---------- Documento

Longe de ser elitista, pois bem sabemos que não é o caso, a Umbanda não é popular no sentido de abranger e mobilizar grandes massas. Populares são as religiões neopentecostais, como a Universal do Reino de Deus ou a Renascer em Cristo, por exemplo. Essas sim, são populares, atingem grandes públicos, mobilizam multidões e lotam estádios a um simples chamado de seus líderes (e que isso não seja entendido como uma crítica, ao contrário, é um fator positivo dessas religiões, deixando juízo de valores de lado).
A Umbanda mobiliza suas multidões em datas específicas, como as festividades a Iemanjá, como as ocorridas nos municípios de Praia Grande e Mongaguá, mas que na verdade trata-se da reunião de diversos micro-universos umbandistas, utilizando apenas a mesma data e local para seus cultos, na maior parte das vezes, diversificados. Nas demais datas, o que se vê são alguns terreiros lotados de pessoas em busca de curas ou soluções para seus problemas materiais – pessoas essas que em sua maior parte não retornarão após solucionadas suas questões – ou pequenos templos improvisados, onde irmãos-de-fé movidos a boa vontade arrastam alguns móveis a fim de abrir espaço para atender alguns poucos necessitados que os procuram – e que dificilmente também retornarão após a solução de seus problemas.

--------------------

- Problemas a resolver
1. Liste todas as religiões citadas pelo nome no texto sobre a Umbanda.
2. Transcreva, sem alterações, o trecho do texto sobre a Umbanda que se inicia com as palavras contendo "Longe de ser" e se encerra em "valores de lado).".

---------- Registros de dados

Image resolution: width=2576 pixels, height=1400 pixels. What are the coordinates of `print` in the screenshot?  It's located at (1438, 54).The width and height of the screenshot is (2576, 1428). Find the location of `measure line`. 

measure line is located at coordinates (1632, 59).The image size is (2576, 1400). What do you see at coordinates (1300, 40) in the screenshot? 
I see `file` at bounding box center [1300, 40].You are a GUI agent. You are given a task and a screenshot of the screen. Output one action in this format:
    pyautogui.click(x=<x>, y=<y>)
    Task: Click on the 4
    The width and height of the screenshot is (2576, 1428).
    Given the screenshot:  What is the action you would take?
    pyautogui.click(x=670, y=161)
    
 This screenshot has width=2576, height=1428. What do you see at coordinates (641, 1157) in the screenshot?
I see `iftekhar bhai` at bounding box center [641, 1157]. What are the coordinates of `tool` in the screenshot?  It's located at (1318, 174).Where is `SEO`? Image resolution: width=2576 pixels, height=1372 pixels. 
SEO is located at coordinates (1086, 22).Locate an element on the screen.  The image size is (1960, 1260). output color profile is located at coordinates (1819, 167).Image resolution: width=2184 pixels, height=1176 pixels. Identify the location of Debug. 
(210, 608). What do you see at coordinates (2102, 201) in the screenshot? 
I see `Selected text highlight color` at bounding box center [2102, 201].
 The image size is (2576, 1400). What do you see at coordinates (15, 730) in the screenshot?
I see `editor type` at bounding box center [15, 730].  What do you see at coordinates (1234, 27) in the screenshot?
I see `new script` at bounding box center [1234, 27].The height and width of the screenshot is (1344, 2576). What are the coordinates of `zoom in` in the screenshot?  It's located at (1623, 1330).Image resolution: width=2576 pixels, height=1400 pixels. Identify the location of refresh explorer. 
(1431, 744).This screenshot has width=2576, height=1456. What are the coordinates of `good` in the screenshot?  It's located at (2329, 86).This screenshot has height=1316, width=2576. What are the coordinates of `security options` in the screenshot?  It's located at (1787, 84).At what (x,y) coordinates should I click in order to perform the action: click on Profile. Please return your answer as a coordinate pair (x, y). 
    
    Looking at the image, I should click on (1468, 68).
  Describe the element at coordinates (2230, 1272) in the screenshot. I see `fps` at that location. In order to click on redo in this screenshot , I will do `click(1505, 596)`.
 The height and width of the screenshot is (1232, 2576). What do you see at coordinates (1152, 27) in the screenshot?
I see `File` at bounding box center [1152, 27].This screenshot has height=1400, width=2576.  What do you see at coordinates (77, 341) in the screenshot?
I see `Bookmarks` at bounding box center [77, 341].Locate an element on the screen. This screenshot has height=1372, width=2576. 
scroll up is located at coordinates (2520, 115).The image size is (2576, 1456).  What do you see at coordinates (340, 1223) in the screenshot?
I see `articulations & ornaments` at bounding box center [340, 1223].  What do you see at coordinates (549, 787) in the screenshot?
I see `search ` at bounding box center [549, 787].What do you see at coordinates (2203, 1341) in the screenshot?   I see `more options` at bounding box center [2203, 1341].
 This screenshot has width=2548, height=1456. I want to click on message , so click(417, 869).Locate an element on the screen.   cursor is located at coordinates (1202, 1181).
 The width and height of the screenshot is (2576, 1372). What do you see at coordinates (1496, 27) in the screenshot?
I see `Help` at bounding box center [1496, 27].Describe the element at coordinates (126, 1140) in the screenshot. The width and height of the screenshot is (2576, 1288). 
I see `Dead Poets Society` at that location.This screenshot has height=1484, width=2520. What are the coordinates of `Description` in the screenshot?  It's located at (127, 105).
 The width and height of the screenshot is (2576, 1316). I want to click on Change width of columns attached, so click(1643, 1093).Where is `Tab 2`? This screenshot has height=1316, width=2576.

--------------------

- Resultados por tarefa
1. Umbanda; Universal do Reino de Deus; Renascer em Cristo

2.
Longe de ser elitista, pois bem sabemos que não é o caso, a Umbanda não é popular no sentido de abranger e mobilizar grandes massas. Populares são as religiões neopentecostais, como a Universal do Reino de Deus ou a Renascer em Cristo, por exemplo. Essas sim, são populares, atingem grandes públicos, mobilizam multidões e lotam estádios a um simples chamado de seus líderes (e que isso não seja entendido como uma crítica, ao contrário, é um fator positivo dessas religiões, deixando juízo de valores de lado).